14.2 Bytecode Optimization Techniques

Besides getting a faster JVM implementation, it is also possible for one compiler to generate bytecodes that run more efficiently on the same JVM. Redundant operations can be eliminated. Slow operations can be replaced with fast ones.

One reason for implementing bytecode optimization is that you can take advantage of the semantics of the original language. For example, some of the techniques discussed in this section produce incorrect results in a multithreaded environment. If you are writing a compiler for a language that does not support multithreading, then you can perform optimizations not available to languages that must properly support threads.

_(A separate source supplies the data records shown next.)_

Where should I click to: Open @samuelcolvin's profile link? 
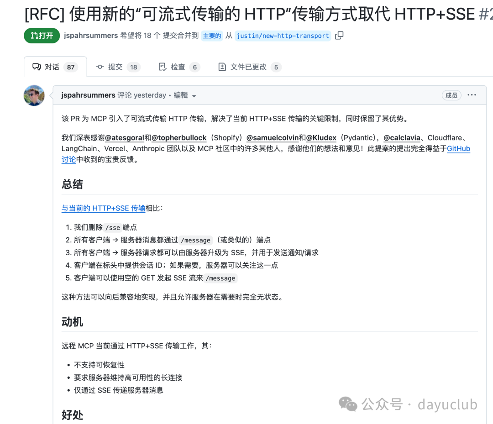pyautogui.click(x=273, y=138)
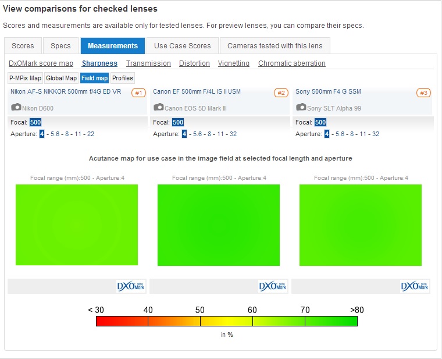Click the DxOMark logo under the Nikon map
This screenshot has height=359, width=442.
click(131, 286)
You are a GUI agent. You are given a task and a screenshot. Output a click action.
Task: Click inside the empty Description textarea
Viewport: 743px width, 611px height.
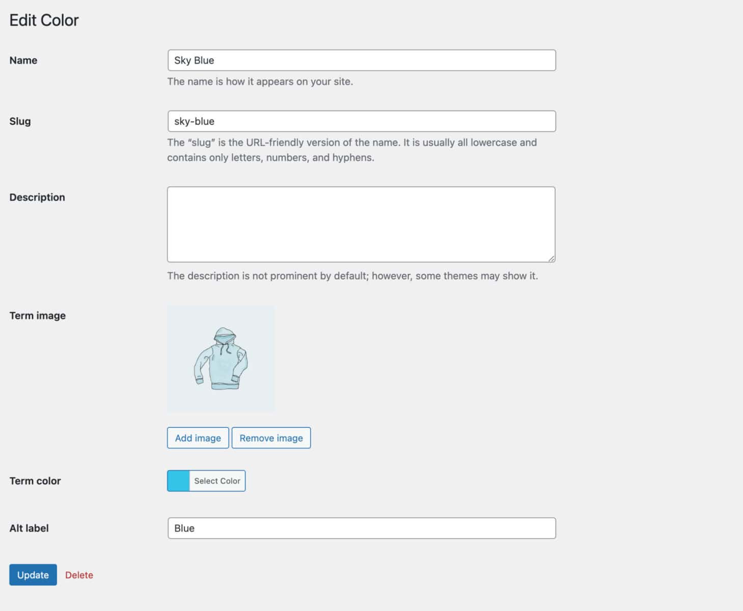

Similarly, the Java language makes it difficult to perform inlining operations between classes, due to the binary compatibility requirements in The Java Language Specification. A compiler for a language other than Java does not have to respect these binary compatibility requirements.

Many of the techniques discussed in this section are based on assembly language optimization techniques.

14.2.1 Warning

The optimizations described in this section can also be performed automatically by the JVM implementation itself. Generally, the more effort you go through to perform these optimizations yourself, the harder it will be for the JVM's optimizer to perform additional optimizations.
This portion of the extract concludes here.